Ma la seconda carta fu giocata da Galiani assai meno bene: chiamato da Lord Acton e dalla regina Carolina nel Supremo Consiglio delle Finanze, non seppe incidere veramente negli indirizzi di governo. Preferì anzi, per mero tornaconto personale, comportarsi da cortigiano più che da statista, dimostrando così che, all’incrocio dei saperi e dei poteri, è sì da evitare il dottrinarismo astratto, ma anche il difetto contrario: la conversione del realismo in puro cinismo.
Passa un secolo, poco più. Napoli è ormai una delle città del nuovo Stato unitario. Dopo l’unificazione, ha perduto d’un colpo tutte le risorse, per lo più legate allo status di capitale, che ne avevano in passato alimentato la grandezza. La “questione meridionale” diviene così la forma nuova e drammatica in cui si pone il problema che ebbe a suo tempo Genovesi: come innescare lo sviluppo economico, sociale e civile del Mezzogiorno, come favorire la saldatura fra la consapevolezza delle scienze economiche e sociali circa l’arretratezza del Sud e l’azione politica riformatrice, in grado di porvi rimedio.
In questa partita, che non si gioca più alla corte di Ferdinando ma nei quartieri di Napoli, il punto più emblematico di elaborazione è forse rappresentato dagli scritti di Francesco Saverio Nitti.
Non diede Nitti solo un contributo di conoscenza – dati e cifre che lui amava snocciolare per confutare le opinioni correnti, ad esempio: che Napoli ingoiasse più risorse pubbliche, o che il sistema tributario favorisse il Mezzogiorno, mentre accadeva esattamente il contrario, e il Nord compiva il suo grande balzo in avanti con l’aiuto delle risorse finanziare del Sud e la sua trasformazione in un mero mercato di consumo per le merci del Nord – non diede solo questo, ma elaborò anche un progetto di industrializzazione di Napoli che, acquisito dal governo Giolitti, doveva in certo modo guidare gli investimenti pubblici nei decenni successivi.

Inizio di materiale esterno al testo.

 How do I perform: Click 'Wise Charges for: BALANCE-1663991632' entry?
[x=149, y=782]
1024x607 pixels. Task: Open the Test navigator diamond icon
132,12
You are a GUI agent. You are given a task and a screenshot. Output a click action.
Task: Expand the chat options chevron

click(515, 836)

Ma l’economia è una scienza morale: scienza degli uomini, ancor più che del denaro o delle merci. A leggere Napoli e la questione meridionale si rimane colpiti dal coraggio con il quale Nitti si appella allo «spirito di opposizione» che deve crescere in città, per contrastare le politiche nordiste del governo centrale e il clientelismo del governo locale. Ma colpisce anche la mancanza di qualunque chiara indicazione delle forze sociali e politiche che avrebbero dovuto coltivare questo spirito: e contare solo su profeti più o meno ascoltati non è mai stata una buona politica. L’industrializzazione di Napoli non è stata, così, una storia a lieto fine.

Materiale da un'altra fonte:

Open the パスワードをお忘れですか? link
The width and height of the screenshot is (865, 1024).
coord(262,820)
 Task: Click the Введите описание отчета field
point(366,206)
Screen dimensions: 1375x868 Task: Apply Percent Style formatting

Da allora è trascorso un altro secolo: non invano, ma senza tuttavia che i problemi del Mezzogiorno siano andati a soluzione. Alla generazione che oggi è chiamata a riproporre con forza la questione meridionale come questione nazionale tocca nuovamente cercare quel punto di congiunzione tra saperi e poteri già più volte avvistato, e più volte sfuggito. La modernità mostra aspetti ancora nuovi e diversi, ma, guardando indietro a chi cercò con determinazione di portarla a Napoli, si scopre che essa rimane purtroppo ancora sempre davanti, come un progetto incompiuto.